The brain is a computational device. There may be some cognitive scientists out there who disagree with that statement, but I don't think there are many. There is much less agreement on what type of computational device it is.
One possibility is that the brain is a symbol-processing device very much like a computer. A computer can add essentially any two numbers using the same circuitry. It does not have one microchip for adding 1 + 1 and a different one for adding 2 + 2. It has a single algorithm that can be applied to any arbitrary number (assuming the computer can represent that number -- obviously there are numbers too large for any modern machine to handle).
One of the big mysteries of the brain is that it is unclear how to make a symbol-processing/algebraic device out of neurons. This has led many schools of thought, such as Connectionists, to deny that the brain can do symbol-processing or works anything like a digital computer (see Marcus's The Algebraic Mind for some blow-back). On the flip side, folks like Randy Gallistel have argued that if we don't know how to implement read/write memory into neurons (a related question), then there is a gaping hole in our knowledge about neurons.
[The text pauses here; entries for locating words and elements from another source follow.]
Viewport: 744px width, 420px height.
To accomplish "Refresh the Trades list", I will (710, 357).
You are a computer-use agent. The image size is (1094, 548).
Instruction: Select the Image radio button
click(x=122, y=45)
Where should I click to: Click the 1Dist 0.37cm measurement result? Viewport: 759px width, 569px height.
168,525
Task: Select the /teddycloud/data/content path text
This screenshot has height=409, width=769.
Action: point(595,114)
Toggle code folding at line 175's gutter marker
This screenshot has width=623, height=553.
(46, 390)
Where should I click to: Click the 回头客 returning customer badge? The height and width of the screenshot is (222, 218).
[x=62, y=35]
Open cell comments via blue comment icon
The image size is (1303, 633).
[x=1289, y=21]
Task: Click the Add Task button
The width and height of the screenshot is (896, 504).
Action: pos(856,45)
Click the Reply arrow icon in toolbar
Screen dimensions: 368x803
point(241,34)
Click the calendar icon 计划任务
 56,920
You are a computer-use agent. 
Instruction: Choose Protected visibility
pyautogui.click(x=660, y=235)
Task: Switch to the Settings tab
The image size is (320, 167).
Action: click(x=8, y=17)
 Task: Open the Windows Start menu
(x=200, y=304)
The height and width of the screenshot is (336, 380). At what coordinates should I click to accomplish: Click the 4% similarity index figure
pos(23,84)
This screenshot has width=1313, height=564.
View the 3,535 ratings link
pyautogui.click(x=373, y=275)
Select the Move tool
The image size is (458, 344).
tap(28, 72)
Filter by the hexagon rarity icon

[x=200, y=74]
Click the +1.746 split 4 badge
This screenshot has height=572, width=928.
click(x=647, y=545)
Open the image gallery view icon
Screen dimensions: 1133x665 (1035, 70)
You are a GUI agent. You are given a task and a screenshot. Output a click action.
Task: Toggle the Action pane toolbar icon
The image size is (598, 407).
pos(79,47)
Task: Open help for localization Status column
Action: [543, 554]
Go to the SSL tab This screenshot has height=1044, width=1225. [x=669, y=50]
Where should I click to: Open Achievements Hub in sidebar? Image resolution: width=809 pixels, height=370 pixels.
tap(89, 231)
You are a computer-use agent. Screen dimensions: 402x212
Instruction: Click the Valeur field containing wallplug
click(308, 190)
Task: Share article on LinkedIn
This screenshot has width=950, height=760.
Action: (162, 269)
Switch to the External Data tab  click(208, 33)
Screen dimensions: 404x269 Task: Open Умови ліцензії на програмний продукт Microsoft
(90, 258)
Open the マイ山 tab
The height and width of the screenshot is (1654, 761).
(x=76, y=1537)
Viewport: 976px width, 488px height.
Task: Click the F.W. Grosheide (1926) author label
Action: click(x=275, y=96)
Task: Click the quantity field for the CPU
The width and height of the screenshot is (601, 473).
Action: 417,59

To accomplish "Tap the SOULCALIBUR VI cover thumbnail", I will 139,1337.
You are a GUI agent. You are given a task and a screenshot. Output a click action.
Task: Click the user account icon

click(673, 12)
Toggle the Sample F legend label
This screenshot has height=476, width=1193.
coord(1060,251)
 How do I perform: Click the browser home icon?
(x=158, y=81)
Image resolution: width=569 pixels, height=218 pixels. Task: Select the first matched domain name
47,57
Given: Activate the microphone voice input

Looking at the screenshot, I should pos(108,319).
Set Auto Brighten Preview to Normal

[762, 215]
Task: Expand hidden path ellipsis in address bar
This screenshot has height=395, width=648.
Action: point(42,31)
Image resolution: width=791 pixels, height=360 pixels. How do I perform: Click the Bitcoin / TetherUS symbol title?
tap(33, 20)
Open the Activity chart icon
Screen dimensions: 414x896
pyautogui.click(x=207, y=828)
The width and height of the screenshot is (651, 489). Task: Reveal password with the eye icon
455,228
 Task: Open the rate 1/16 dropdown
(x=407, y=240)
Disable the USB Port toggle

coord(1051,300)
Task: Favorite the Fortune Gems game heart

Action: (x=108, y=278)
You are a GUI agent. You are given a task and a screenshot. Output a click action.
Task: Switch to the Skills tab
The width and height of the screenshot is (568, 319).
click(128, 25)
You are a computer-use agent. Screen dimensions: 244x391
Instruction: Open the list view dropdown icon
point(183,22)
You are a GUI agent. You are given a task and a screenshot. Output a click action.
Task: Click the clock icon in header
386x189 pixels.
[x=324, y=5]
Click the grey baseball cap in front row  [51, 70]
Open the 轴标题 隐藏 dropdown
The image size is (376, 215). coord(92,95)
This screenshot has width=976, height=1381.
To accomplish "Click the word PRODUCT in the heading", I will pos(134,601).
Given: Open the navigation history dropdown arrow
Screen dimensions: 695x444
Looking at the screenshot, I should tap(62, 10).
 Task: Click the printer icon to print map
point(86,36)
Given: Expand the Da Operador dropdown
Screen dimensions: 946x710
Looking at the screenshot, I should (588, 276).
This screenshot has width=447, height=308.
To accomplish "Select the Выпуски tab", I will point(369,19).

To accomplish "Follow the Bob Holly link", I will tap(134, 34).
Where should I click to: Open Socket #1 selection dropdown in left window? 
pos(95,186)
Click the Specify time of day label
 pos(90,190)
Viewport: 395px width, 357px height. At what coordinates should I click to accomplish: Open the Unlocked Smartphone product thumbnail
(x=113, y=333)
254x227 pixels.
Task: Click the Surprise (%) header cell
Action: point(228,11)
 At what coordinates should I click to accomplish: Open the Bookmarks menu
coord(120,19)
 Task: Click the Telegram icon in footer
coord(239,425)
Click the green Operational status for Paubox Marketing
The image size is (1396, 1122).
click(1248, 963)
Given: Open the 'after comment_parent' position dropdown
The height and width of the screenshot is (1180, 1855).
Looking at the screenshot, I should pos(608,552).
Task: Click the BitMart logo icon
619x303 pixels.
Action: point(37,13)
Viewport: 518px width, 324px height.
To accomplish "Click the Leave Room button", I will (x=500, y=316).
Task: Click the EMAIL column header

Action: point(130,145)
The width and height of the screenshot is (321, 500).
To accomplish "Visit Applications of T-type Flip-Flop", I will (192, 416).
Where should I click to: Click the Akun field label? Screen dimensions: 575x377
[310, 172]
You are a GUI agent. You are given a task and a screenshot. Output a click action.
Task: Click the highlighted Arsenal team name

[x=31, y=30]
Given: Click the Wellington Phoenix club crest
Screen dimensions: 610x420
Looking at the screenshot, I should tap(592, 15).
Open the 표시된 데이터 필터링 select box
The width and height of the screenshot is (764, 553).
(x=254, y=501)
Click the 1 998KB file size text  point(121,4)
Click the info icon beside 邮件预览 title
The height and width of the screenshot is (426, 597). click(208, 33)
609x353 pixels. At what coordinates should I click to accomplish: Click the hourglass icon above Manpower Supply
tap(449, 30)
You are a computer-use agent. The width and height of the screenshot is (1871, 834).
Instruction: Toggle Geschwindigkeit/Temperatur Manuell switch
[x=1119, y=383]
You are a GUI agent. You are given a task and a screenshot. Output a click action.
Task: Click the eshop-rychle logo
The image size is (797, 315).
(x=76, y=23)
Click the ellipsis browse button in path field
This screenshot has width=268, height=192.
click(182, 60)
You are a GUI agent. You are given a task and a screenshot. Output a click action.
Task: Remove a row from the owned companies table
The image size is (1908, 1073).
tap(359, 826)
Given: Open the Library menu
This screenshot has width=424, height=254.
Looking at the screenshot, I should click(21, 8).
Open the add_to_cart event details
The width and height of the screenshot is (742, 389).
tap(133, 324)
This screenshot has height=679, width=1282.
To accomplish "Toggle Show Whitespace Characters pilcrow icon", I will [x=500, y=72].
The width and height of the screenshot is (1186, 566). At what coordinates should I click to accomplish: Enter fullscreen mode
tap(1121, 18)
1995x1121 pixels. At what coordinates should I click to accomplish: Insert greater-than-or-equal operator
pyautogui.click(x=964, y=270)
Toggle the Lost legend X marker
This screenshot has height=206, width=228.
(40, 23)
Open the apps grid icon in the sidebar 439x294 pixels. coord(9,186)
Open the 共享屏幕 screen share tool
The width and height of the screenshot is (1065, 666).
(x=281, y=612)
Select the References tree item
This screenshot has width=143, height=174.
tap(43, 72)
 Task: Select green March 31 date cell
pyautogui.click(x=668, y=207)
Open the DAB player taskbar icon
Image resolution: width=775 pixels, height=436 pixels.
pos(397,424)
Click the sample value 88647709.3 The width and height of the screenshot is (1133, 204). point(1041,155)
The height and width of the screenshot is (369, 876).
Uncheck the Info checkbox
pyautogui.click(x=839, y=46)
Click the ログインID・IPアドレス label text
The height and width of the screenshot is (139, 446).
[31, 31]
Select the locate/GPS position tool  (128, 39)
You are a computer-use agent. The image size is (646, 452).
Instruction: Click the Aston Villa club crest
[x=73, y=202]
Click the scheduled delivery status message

This all comes to mind in relation to some work done in the last decade on barn owls. Barn owls locate their prey via both sight and sound, and neuroscientists have located the area of the brain where these two signals are combined. If you put prism goggles on a barn owl so that it's vision is offset (e.g., everything looks like it's 10 degrees left of where it actually is), the two signals get distorted at first, but eventually the neural map that represents location according to the ears shifts so that it's in sync with the the visual map.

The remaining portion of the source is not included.